On the bus out of Macleod Ganj, I was thinking about the people I'd met in 11 days, some of whom I feel really close to - Nisha, with her husband and two children, Ranjiv, Limor, Javid and his brother, Nikki, Ikoko, Tsering, Livnat, Anil, Tsultrim and his monk room-mate - all people with whom I connected so quickly and easily - how did that happen? I had to go and say a personal good-bye to most of them, after less than two weeks!! Where did all this friendliness come from?!? And the same thing happened before that, in Rishikesh, with most of the people staying (or working) at my guest-house. One of the guys working at the guest-house (Phate-Singh, and the "Ph" isn't pronounced like "f", but like "p" with a lot of air after it) stood on the balcony waving until my taxi was out of sight, after he carried my bag to the taxi and we hugged a fond farewell. How did that happen? And there are more, from other places I've been...

Thinking about it now, this is probably the strangest thing that has happened to me here in India, and I think that it is also the major reason I keep feeling like I'd rather live here than anywhere else. I've never felt so open before in my life. You can say that it's all up to me, and that I can hold the same openness regardless of geography. And then I can say that I'm not DOING anything, this is just happening naturally, and it's never happened before, and we could philosophize about it until kingdom come... I suppose that, just like everything else, I'll just have to wait until I get home, and see how things sort themselves out...

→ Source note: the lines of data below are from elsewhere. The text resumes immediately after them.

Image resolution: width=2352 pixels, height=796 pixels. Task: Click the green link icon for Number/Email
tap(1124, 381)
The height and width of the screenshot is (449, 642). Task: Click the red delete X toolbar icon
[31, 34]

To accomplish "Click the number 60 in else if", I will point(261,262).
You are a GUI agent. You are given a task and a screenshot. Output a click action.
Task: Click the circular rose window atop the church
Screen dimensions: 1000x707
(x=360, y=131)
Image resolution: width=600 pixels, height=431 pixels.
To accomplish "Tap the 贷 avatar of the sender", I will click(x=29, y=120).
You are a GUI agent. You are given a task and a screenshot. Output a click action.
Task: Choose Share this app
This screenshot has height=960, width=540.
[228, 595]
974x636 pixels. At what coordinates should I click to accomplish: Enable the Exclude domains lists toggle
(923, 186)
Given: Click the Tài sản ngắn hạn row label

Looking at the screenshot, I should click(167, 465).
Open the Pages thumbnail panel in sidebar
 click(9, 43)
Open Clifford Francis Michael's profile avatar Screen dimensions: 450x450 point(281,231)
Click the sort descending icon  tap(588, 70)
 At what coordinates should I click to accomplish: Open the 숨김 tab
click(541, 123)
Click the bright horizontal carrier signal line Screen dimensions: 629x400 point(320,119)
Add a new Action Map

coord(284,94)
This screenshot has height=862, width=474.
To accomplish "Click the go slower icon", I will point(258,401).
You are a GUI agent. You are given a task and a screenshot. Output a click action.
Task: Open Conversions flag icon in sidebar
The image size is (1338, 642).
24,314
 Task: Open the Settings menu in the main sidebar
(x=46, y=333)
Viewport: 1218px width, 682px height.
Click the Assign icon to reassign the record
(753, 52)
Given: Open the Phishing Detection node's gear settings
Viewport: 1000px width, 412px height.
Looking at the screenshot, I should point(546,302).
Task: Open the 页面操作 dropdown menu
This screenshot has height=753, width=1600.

The one thing that is crystal clear to me at this point, though, is that there is no end of material comfort that can be given up for the sake of human relationship and companionship - because, believe me, LIFE IS NOT COMFORTABLE HERE. It's hot, it's dirty, it often smells, a clean toilet is like an oasis in the desert (you keep imagining it, but it's always just beyond your reach), a hot shower is considered an unnecessary luxury (even in the snowy mountains), and the only thing that separates between the deluxe busses from the regular, local ones is that the driver thoughtfully takes the hairpin turns on the mountain-side slowly.

So I'm devoting this holiday (Easter, Pesach or Holi, take your pick) to deep thinking... Have a good holiday yourself, whichever one you want (or all three).